With these films making a significant splash on their home turf, there is always that inevitability of Hollywood showing interest at some point. Alexandre Aja, director of High Tension, has perhaps made the biggest leap so far, (with remakes of The Hills Have Eyes and Piranha 3D doing decent business) and is associated with the new wave of international genre filmmakers who have affectionately been labelled 'The Splatpack'. Gens switched genres for his English language debut, tackling the adaptation of popular video game actioner, Hitman. The film wasn’t the intended success it should have been and he was recently back working within the realms of horror with The Divide, which once again channels those themes of isolation and discord, this time amongst a group of post-apocalyptic survivor in a claustrophobic bunker setting. Chapiron changed gears slightly a couple of years back with his powerful and restrained remake of Scum in the Canadian co-produced Dog Pound – a perfect, evolutionary step for the young filmmaker, it would appear.

Chapiron’s collaborator in the creative collective Kourtrajmé and latest enfant terrible on the scene, 30 year-old Romain Gavras (son of celebrated Greek-born polemicist Costa-Gavras) has gained prominence and notoriety by channelling many of the same themes used by his peers, but outside of the horror genre. Its arguable however, that the simmering nightmarish sense of isolation and fear found in Stress (2008), his controversial promo for electro duo Justice, represents an even greater sense of horror, with its vérité-style glimpse at a group of staggeringly violent and nihilistic youths rampaging through their decaying, urban surroundings.
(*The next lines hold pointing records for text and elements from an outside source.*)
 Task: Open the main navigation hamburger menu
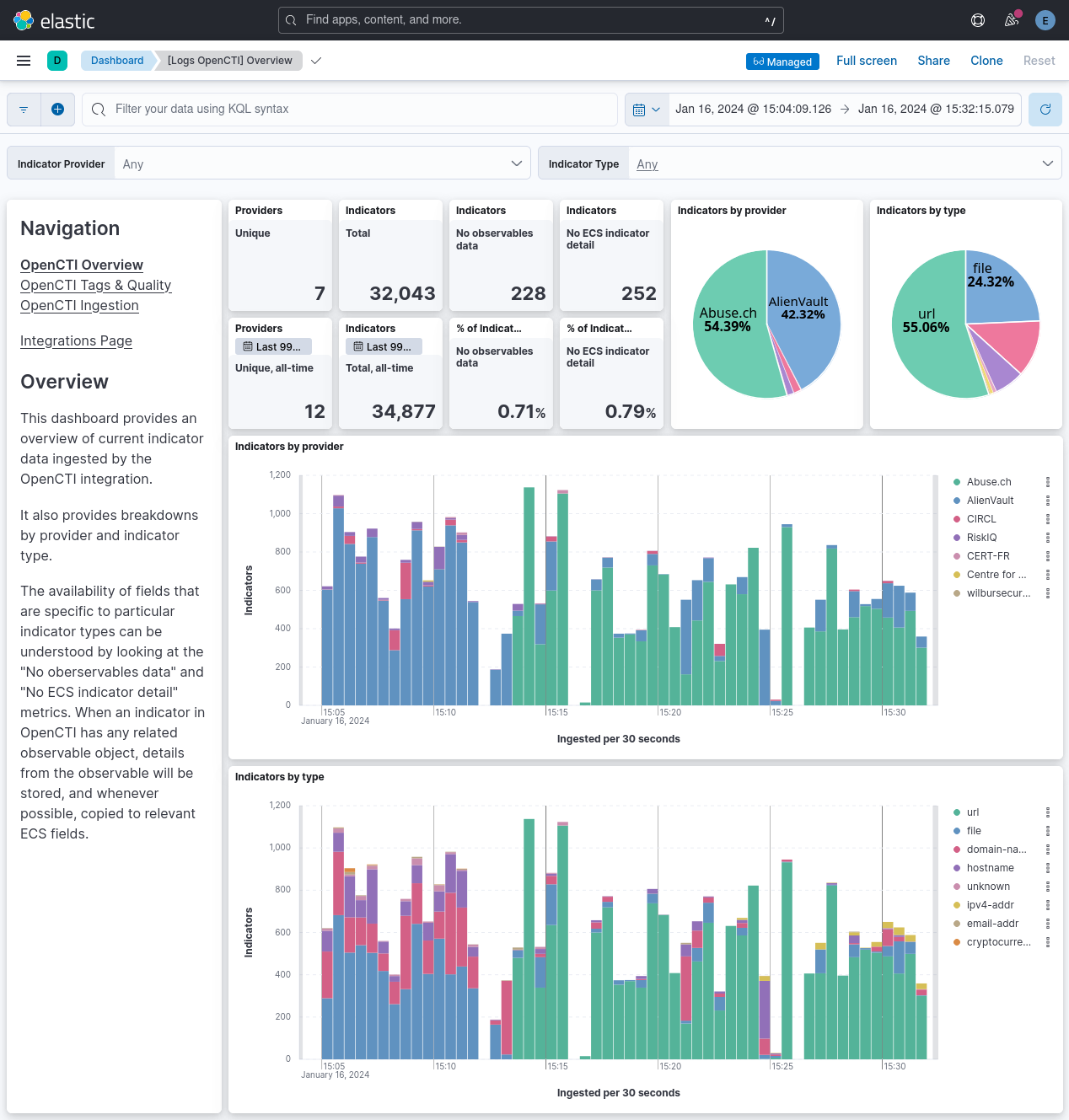(x=24, y=60)
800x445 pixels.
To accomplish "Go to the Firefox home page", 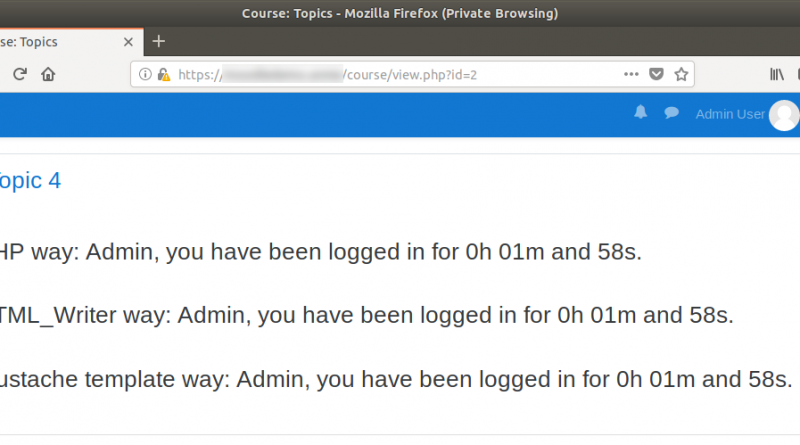I will tap(48, 75).
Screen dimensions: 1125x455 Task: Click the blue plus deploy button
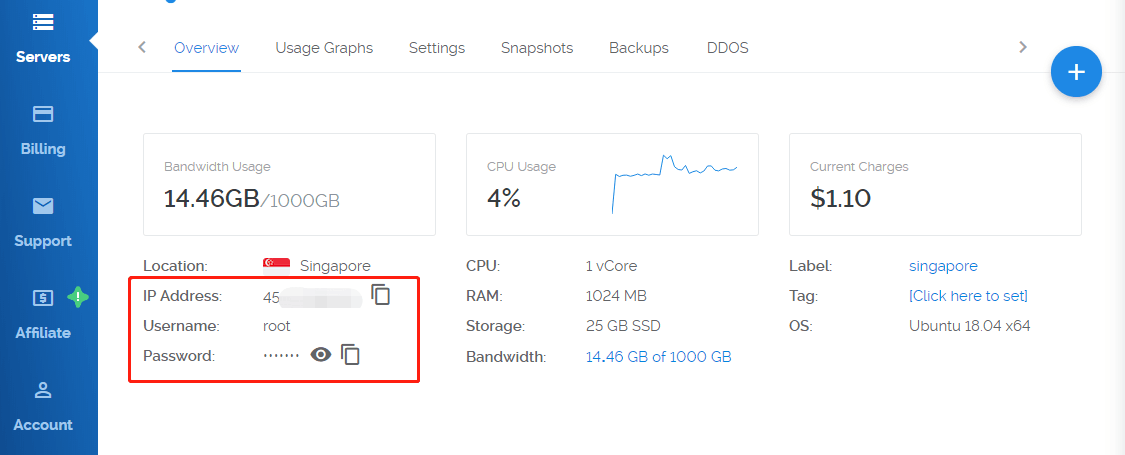coord(1076,72)
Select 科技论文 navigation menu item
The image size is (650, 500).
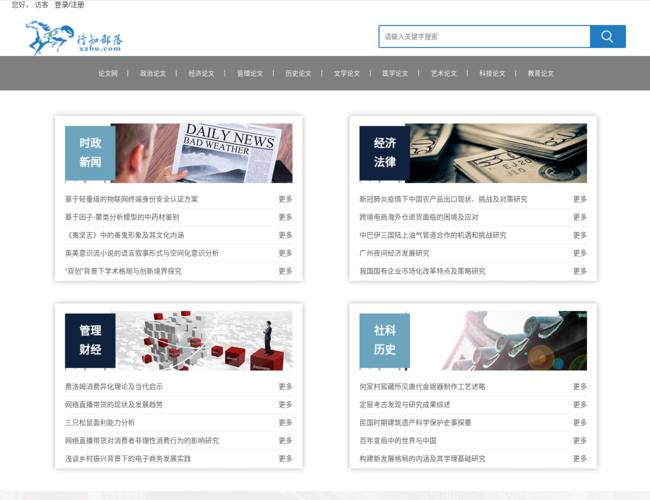492,73
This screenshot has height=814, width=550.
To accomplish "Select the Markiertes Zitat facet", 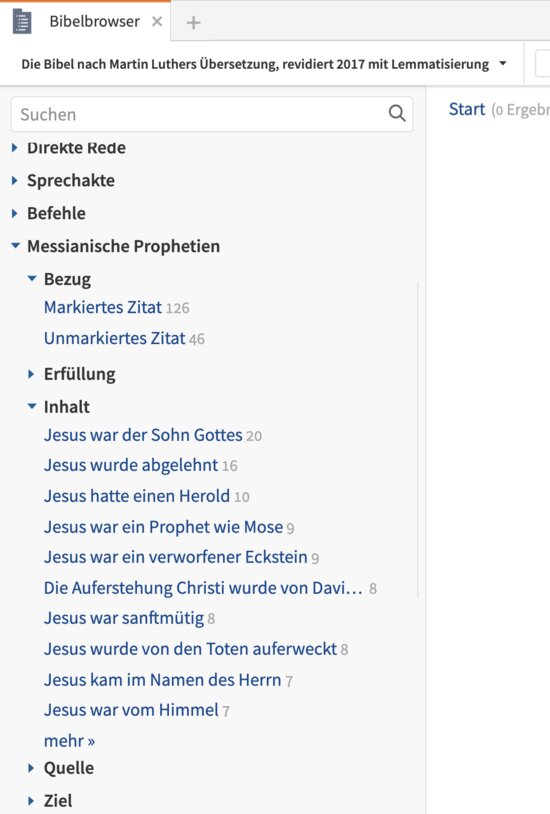I will pos(103,307).
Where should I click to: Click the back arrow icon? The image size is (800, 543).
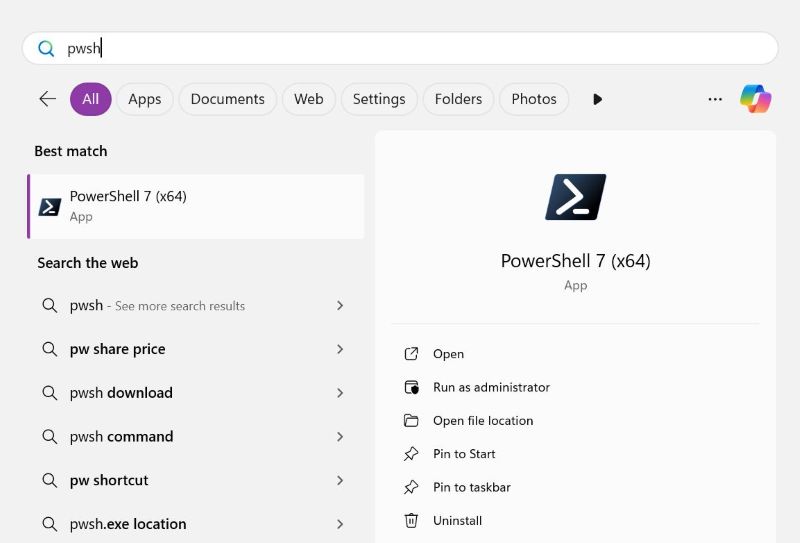pyautogui.click(x=47, y=99)
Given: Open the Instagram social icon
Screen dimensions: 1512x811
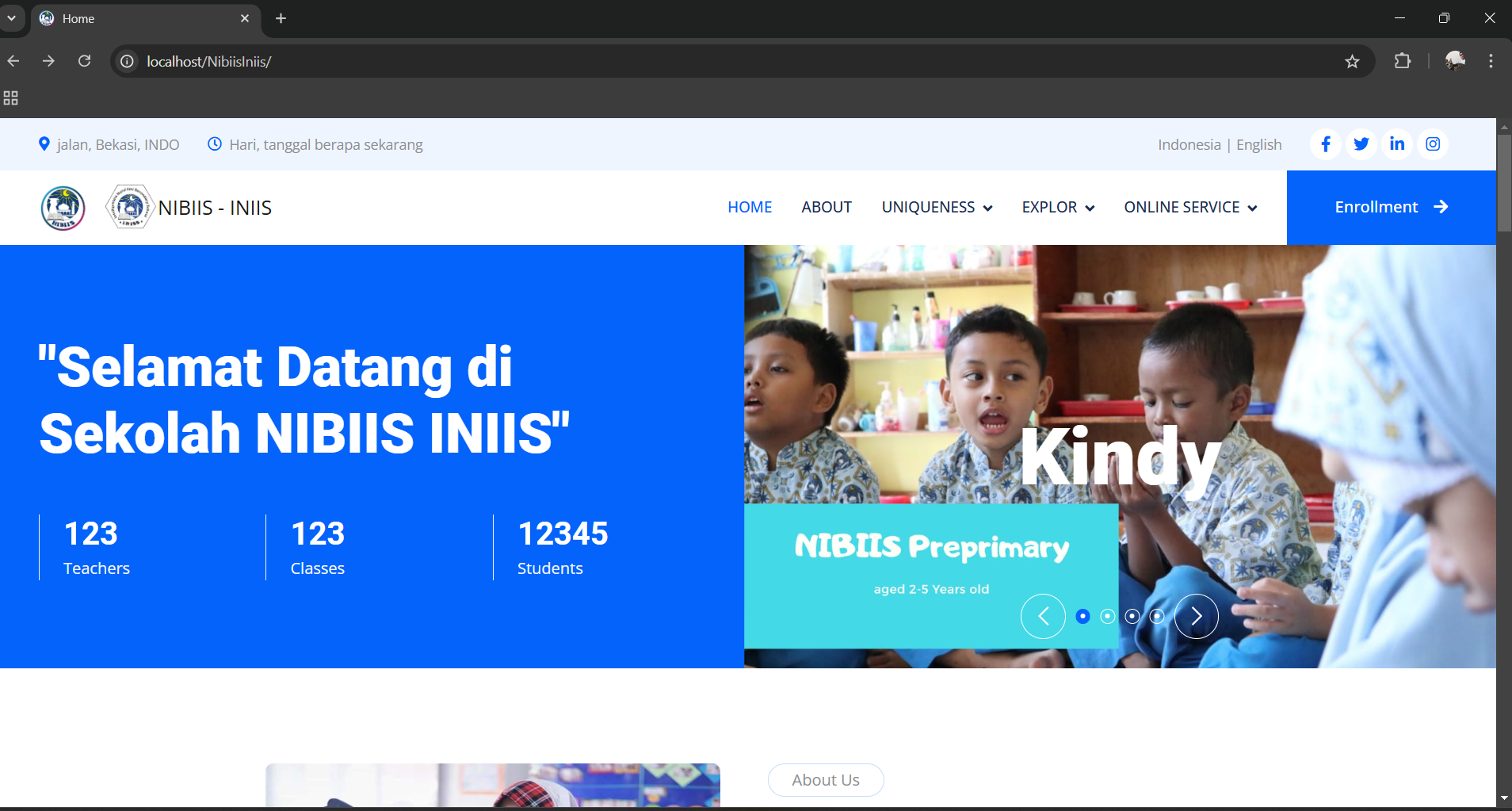Looking at the screenshot, I should click(x=1433, y=144).
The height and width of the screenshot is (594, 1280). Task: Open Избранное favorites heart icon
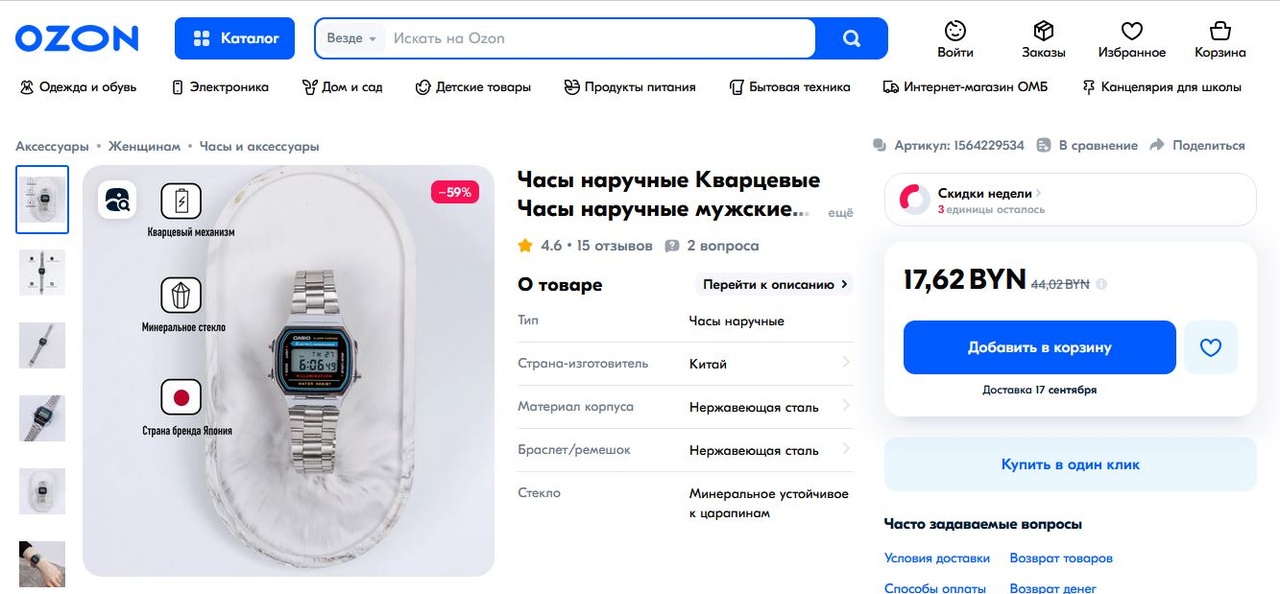1132,31
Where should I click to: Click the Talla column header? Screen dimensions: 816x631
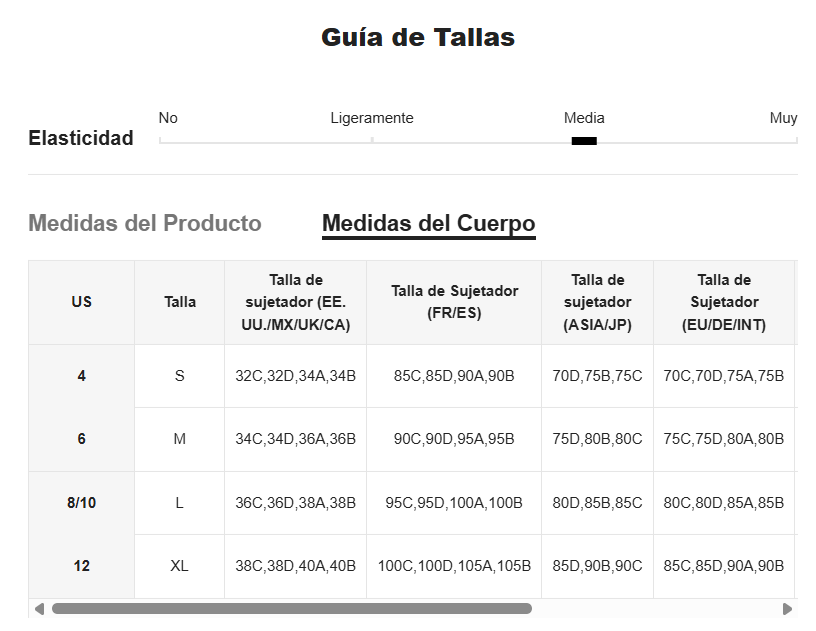[180, 302]
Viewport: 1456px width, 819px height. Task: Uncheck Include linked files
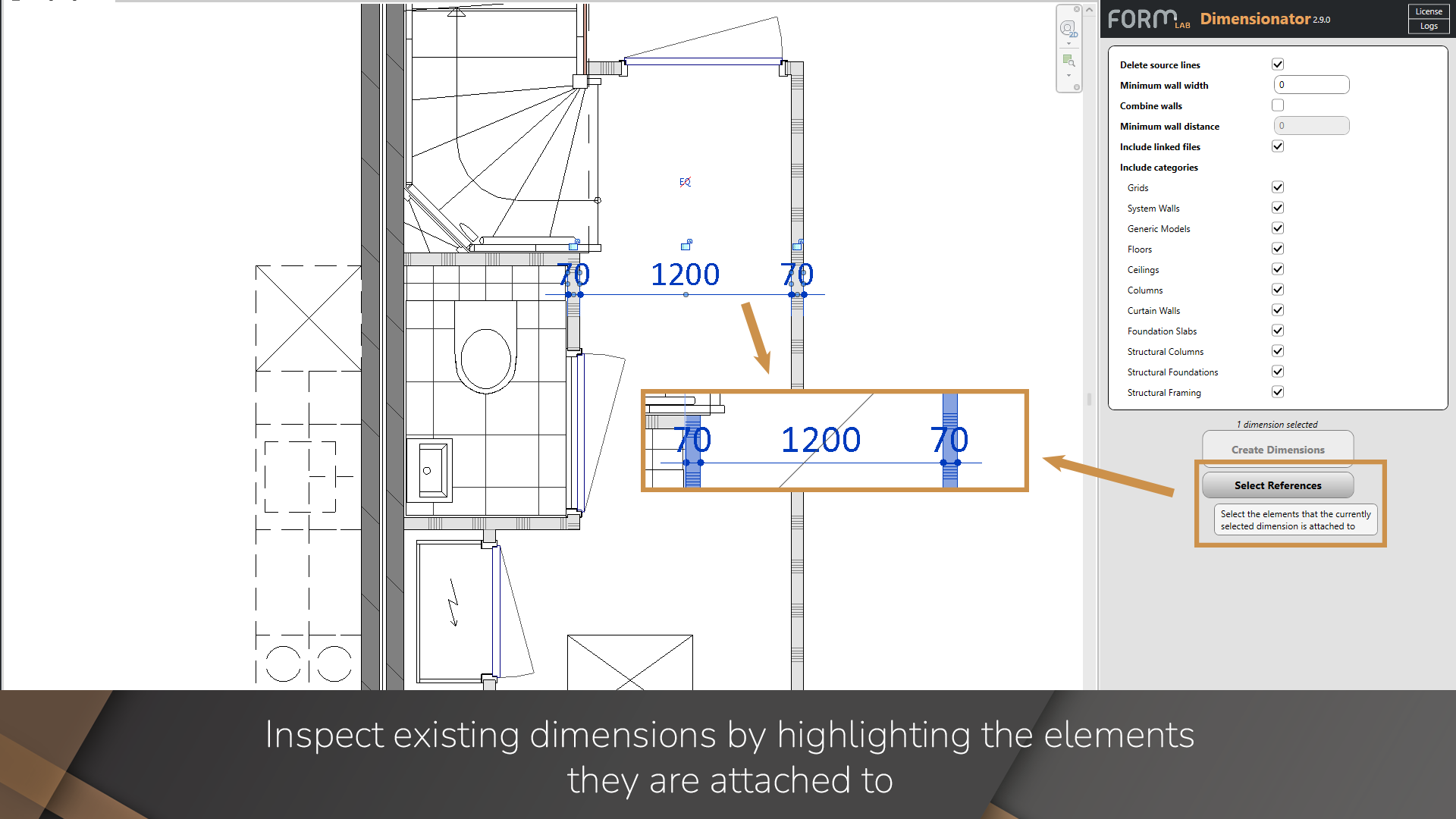click(x=1277, y=146)
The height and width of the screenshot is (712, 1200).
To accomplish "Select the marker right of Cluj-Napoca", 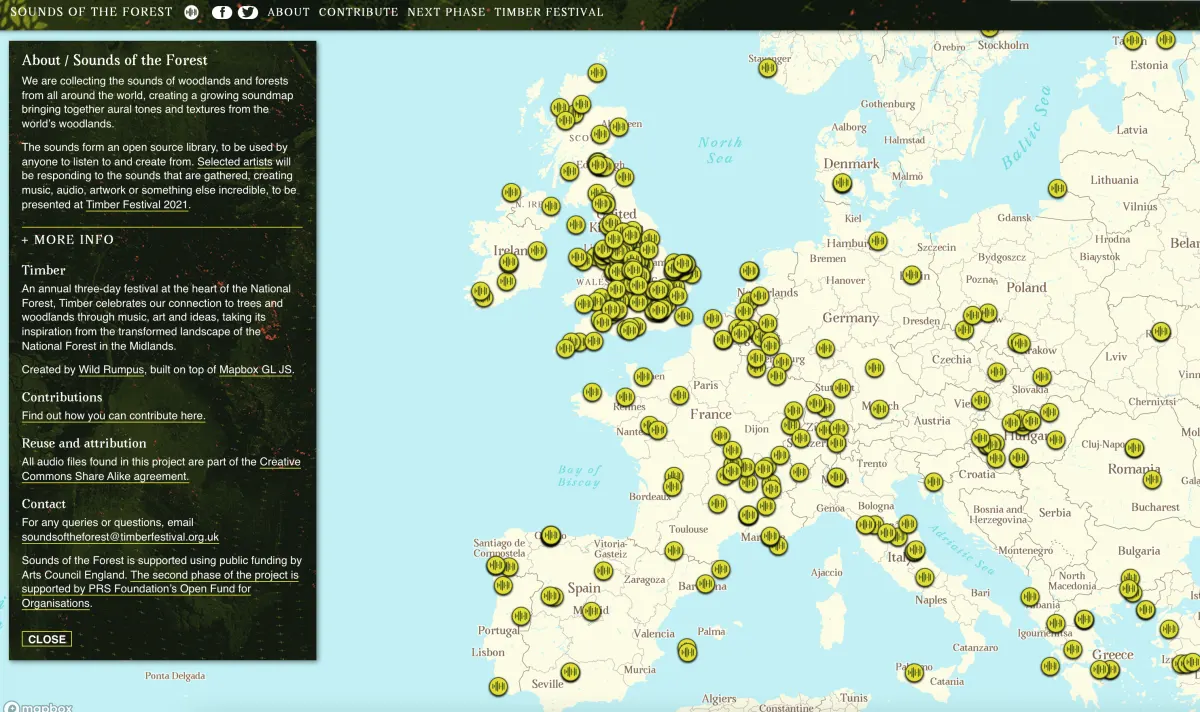I will pyautogui.click(x=1134, y=447).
It’s no surprise that his debut feature takes that outcast theme (this time using two bullied, red-headed males), but ultimately takes a stranger and unconventional u-turns than anticipated.

It’s somewhat inevitable that the filmmakers in question find their ideas become diluted and compromised as they struggle to retain what made their early work resonate, all whilst working within the studio system. Still, it should be acknowledged that, in many ways, they are every bit as relevant in contemporary cinema as their New Wave filmic forefathers were when they rose to prominence during the counterculture clashes of the late 60’s. Although a different kind of political upheaval gripped France back then, this short-lived wave of socially-conscious horror titles offer a timely and welcomed treatise of a modern nation in flux, and should be celebrated for interweaving these issues into a genre which is still underappreciated by some.